In 2026, you can shoot an entire beauty campaign without a single model stepping into a studio.
“Are we going to replace humans?”
That’s a bad question.
The right question: what stories are we now able to tell that we couldn’t tell before?
Because AI used to “do the same, cheaper” is the most boring AI in the world. The one that compresses human complexity into stock imagery. In advertising, we need the exact opposite: more nuances, more narratives, more singularity.
AI becomes powerful when it opens the field. For example, for cosmetics:
→ Imagine characters we would never have dared to cast.
→ Explore bodies, ages, skin tones, hybrid universes.
→ Visualize the invisible (action mechanisms, metamorphoses, projection through time)
And of course: test the creative territory to optimize it.
A virtual model makes sense if it creates something new : narratives that are more inclusive or more radical than we prototype before entrusting them to real talents. Symbolic figures (avatar-manifests, archetypes, routine guides) that enrich a universe without claiming to be “real people.” A protection for real people when exposure is too violent.
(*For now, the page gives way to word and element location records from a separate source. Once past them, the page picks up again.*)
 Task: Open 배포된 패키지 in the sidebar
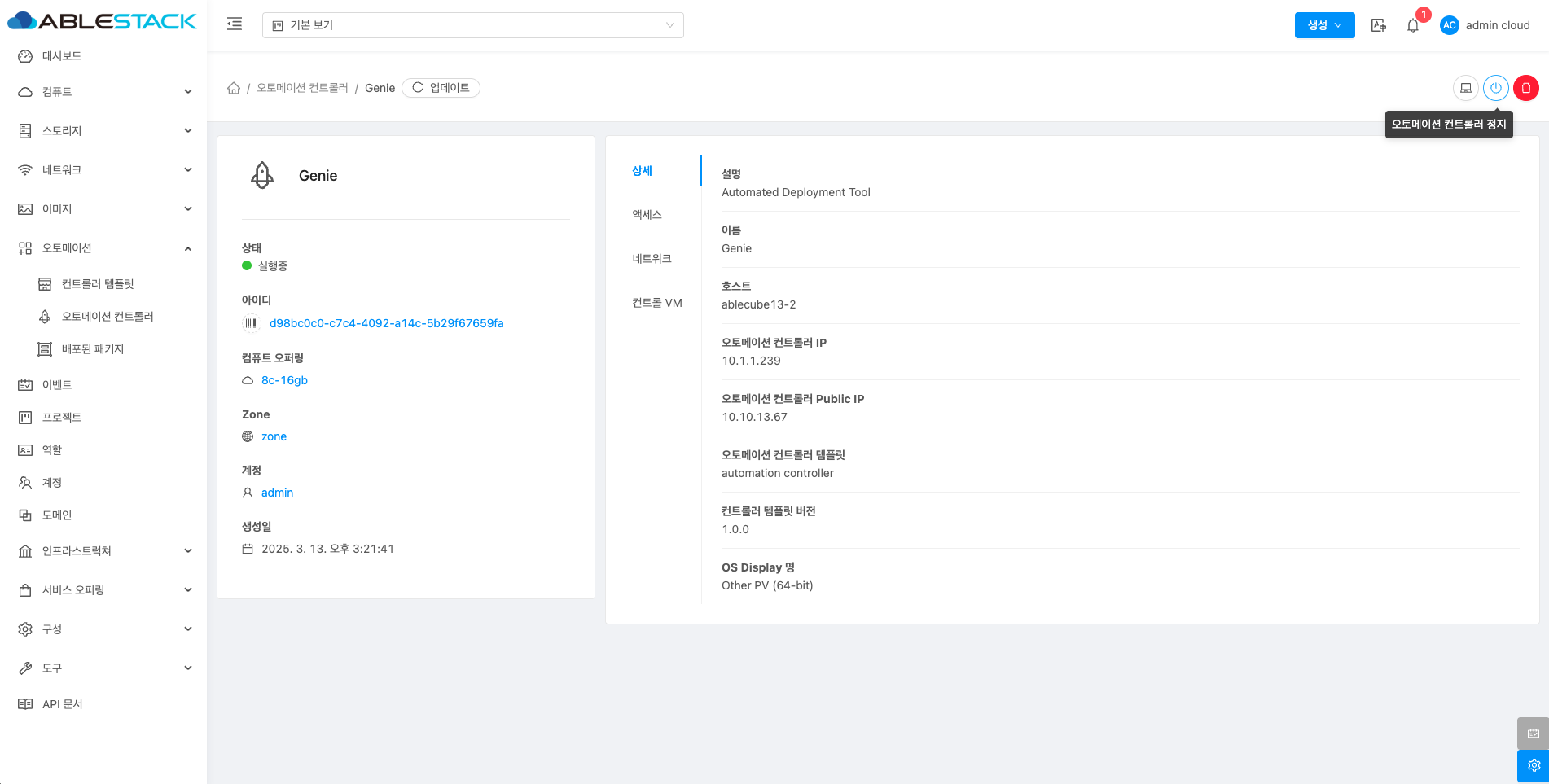[x=93, y=349]
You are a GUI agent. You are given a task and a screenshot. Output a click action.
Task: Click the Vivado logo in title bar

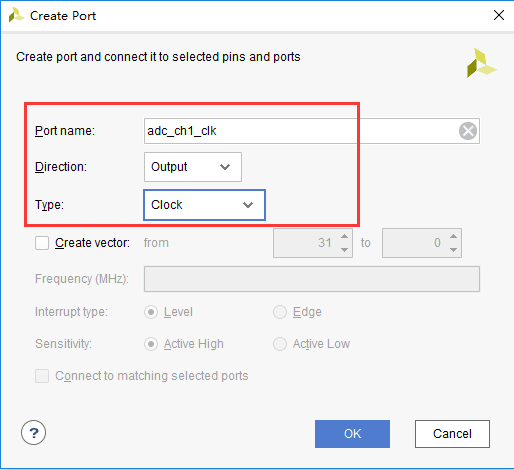(16, 15)
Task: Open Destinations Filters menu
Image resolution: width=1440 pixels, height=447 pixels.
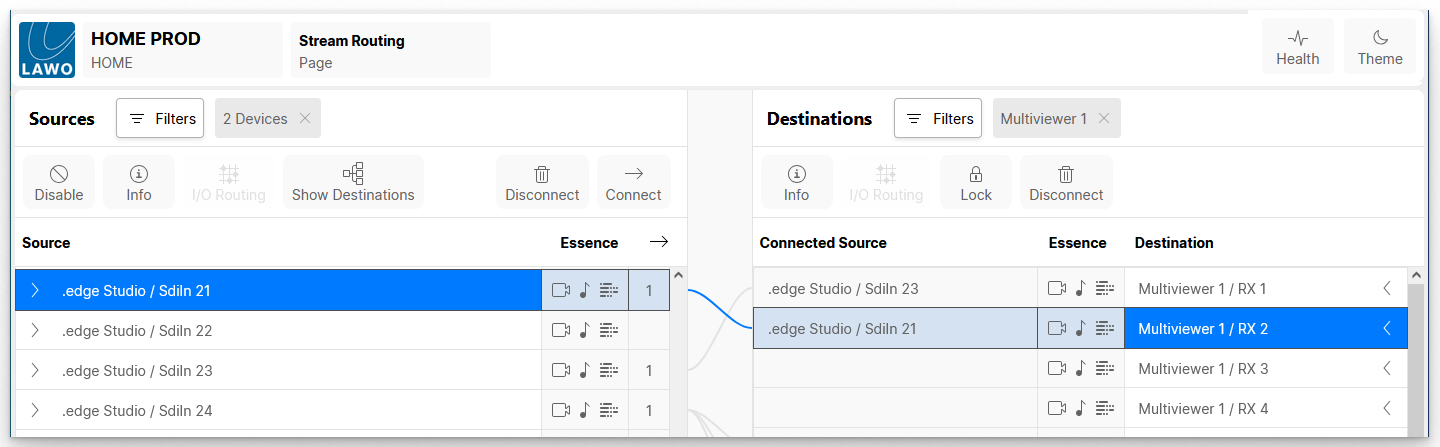Action: [x=938, y=118]
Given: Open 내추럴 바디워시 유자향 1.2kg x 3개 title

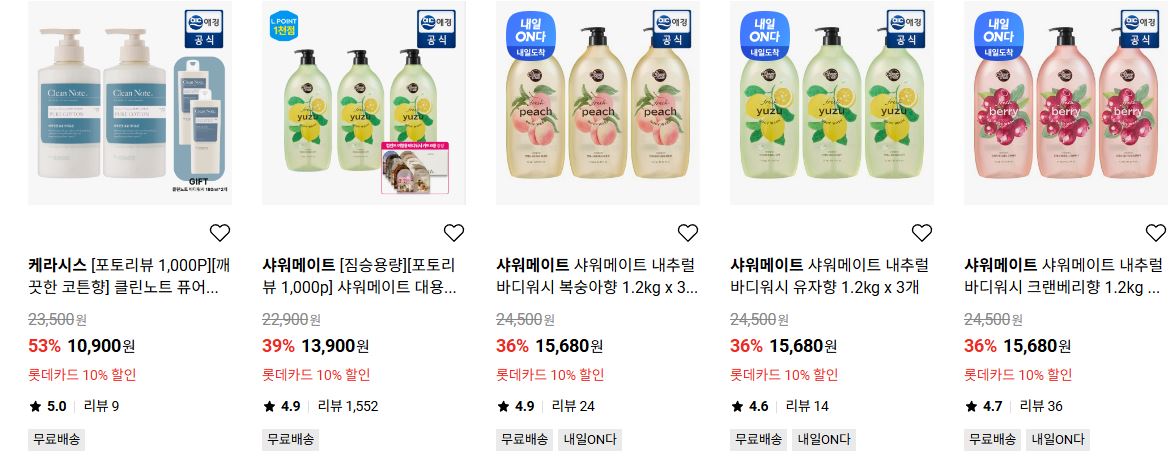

But as soon as it’s just used to replace a human face with a “clean” avatar to save time, it creates nothing. It destroys value.
We can never say this enough: the issue is not “AI vs humans”, it’s the creative pipeline!
– AI as a workshop: experimentation, prototyping, visualization.
– Humans as the heart: emotion, proof, truth of the promise.
With a non-negotiable ethical line: transparency about what is generated, no fake before/after on fictional faces, no emotional deepfake, no algorithms that “forget” certain phototypes.
When these foundations are in place, AI is no longer a threat to talent. It becomes a creative toolbox that pushes teams to go further, then to return to reality with a stronger angle.